=== Provided data ===
--------------------
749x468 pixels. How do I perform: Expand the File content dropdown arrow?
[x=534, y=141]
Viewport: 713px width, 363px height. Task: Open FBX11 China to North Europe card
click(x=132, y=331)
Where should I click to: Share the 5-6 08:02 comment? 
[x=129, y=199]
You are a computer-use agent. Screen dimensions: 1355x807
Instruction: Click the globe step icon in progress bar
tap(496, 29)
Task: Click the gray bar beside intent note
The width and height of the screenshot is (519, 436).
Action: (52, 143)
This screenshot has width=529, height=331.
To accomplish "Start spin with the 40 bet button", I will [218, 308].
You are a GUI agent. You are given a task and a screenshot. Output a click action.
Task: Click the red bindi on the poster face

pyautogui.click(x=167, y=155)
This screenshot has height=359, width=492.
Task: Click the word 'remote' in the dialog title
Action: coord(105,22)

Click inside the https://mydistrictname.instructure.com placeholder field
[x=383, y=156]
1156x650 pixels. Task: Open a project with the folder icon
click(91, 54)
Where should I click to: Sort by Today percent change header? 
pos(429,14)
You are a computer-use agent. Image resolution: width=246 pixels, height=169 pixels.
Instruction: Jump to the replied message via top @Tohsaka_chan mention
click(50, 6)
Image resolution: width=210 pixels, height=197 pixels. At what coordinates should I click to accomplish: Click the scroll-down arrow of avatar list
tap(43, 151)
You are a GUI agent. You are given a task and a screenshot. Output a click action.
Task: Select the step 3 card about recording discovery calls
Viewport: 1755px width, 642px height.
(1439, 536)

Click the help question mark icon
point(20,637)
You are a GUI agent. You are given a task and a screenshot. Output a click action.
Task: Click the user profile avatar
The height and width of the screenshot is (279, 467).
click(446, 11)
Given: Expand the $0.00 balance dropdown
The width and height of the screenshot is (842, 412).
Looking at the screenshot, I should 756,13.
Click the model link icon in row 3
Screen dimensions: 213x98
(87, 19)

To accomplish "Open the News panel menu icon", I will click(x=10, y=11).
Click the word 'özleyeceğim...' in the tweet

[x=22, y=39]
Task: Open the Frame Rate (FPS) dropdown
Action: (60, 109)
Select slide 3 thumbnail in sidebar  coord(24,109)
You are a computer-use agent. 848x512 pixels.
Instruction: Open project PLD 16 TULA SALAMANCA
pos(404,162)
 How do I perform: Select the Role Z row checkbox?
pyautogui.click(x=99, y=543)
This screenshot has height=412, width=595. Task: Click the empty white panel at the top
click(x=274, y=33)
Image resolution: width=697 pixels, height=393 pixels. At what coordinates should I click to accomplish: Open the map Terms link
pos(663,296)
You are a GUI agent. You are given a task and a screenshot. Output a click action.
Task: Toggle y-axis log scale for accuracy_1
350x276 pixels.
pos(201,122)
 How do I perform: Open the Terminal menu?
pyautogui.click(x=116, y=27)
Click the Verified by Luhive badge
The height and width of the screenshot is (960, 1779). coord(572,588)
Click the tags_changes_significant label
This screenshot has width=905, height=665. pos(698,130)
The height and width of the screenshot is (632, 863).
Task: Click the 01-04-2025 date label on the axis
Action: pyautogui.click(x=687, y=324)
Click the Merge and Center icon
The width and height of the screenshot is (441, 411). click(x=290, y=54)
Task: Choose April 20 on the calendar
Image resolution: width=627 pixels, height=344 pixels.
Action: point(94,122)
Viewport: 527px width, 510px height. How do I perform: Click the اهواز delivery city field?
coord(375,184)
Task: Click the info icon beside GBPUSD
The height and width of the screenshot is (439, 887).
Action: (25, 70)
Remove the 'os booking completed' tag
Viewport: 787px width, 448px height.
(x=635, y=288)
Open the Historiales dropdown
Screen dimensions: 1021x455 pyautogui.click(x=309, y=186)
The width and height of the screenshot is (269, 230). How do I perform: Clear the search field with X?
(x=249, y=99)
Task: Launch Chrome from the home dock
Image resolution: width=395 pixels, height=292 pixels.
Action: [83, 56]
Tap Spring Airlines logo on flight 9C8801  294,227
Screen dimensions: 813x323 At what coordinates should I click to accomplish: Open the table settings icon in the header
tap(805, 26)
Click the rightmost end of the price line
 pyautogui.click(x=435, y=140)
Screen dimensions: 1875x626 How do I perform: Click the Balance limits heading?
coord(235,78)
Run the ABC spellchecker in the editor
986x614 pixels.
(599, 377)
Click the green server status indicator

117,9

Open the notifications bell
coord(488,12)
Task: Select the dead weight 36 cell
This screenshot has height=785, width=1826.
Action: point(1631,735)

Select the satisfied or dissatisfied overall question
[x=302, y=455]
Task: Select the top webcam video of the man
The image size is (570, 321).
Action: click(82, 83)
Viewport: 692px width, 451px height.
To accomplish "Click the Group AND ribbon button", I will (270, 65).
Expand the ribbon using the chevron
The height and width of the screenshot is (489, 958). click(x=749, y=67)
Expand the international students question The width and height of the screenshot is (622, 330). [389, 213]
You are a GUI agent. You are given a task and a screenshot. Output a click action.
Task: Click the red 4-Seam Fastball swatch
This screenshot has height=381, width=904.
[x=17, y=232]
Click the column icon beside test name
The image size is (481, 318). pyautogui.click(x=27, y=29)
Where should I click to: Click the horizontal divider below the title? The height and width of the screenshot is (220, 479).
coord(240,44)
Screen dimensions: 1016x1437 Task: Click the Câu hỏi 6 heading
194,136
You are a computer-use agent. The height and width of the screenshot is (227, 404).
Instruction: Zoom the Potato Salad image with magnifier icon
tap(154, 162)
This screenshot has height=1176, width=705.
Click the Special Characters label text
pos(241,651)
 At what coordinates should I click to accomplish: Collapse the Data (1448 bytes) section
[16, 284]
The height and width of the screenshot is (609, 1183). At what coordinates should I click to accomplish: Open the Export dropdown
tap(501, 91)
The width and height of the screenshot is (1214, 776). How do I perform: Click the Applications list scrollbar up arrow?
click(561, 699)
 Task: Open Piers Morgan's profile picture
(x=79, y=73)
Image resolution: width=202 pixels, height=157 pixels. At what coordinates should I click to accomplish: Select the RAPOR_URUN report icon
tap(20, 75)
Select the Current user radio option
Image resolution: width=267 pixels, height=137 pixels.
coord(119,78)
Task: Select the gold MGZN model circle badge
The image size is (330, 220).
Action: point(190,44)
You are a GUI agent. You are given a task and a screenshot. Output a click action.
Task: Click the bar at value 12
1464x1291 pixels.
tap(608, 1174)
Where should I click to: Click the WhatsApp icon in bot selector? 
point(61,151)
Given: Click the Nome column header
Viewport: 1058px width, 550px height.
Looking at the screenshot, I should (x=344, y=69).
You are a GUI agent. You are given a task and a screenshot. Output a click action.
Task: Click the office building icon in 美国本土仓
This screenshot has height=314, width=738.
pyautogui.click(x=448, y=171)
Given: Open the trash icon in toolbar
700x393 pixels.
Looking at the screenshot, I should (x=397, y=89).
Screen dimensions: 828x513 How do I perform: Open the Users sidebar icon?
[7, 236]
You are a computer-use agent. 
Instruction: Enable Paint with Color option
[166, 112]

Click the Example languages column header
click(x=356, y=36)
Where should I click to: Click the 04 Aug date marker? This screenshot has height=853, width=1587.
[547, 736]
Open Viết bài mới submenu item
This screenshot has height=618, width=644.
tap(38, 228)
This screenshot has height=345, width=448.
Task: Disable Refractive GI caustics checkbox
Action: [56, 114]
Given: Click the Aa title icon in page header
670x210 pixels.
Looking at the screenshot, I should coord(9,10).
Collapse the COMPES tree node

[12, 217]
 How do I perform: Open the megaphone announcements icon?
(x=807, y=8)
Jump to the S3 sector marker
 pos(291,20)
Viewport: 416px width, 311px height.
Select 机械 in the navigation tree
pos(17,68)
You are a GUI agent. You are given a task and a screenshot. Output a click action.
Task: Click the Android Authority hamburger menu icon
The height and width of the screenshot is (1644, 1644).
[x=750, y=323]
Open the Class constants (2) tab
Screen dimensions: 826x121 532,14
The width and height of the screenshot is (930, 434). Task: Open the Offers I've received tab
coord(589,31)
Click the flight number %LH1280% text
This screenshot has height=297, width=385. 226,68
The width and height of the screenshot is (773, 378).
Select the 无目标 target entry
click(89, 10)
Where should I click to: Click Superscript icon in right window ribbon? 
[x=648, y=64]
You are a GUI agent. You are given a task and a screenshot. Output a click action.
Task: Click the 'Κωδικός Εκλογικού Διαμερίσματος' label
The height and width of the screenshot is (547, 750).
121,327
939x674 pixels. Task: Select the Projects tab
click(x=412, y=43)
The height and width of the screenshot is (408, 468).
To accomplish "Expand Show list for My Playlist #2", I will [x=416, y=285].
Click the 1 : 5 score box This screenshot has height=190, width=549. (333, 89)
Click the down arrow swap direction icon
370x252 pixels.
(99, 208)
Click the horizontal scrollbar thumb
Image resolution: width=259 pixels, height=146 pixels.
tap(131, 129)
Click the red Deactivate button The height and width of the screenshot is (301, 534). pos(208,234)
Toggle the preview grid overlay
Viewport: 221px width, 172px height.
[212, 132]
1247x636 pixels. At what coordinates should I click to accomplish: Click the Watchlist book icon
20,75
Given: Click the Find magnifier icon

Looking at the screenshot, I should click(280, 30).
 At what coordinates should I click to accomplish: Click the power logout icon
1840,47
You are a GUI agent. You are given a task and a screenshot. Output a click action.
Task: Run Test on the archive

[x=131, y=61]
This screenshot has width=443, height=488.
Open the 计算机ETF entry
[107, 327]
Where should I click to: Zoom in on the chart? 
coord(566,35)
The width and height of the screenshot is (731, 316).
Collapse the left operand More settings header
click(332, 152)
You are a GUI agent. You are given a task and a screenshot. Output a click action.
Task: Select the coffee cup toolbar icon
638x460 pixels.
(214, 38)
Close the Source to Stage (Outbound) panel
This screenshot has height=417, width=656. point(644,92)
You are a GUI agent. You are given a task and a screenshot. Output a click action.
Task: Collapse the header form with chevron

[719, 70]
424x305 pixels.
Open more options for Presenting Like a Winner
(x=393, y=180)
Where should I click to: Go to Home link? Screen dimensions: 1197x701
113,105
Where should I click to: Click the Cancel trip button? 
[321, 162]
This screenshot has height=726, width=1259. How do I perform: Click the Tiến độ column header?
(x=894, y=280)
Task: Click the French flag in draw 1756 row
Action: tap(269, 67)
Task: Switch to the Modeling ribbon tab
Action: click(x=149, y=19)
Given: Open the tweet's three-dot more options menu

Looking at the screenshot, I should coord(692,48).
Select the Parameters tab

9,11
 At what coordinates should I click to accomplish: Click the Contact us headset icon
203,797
--------------------
=== Problem ===
Exactly as they stand, please print the lines from the first line of the records above down to the line that includes "Task: Click the gray bar beside intent note", both of those included and no others.

=== Task response ===
749x468 pixels. How do I perform: Expand the File content dropdown arrow?
[x=534, y=141]
Viewport: 713px width, 363px height. Task: Open FBX11 China to North Europe card
click(x=132, y=331)
Where should I click to: Share the 5-6 08:02 comment? 
[x=129, y=199]
You are a computer-use agent. Screen dimensions: 1355x807
Instruction: Click the globe step icon in progress bar
tap(496, 29)
Task: Click the gray bar beside intent note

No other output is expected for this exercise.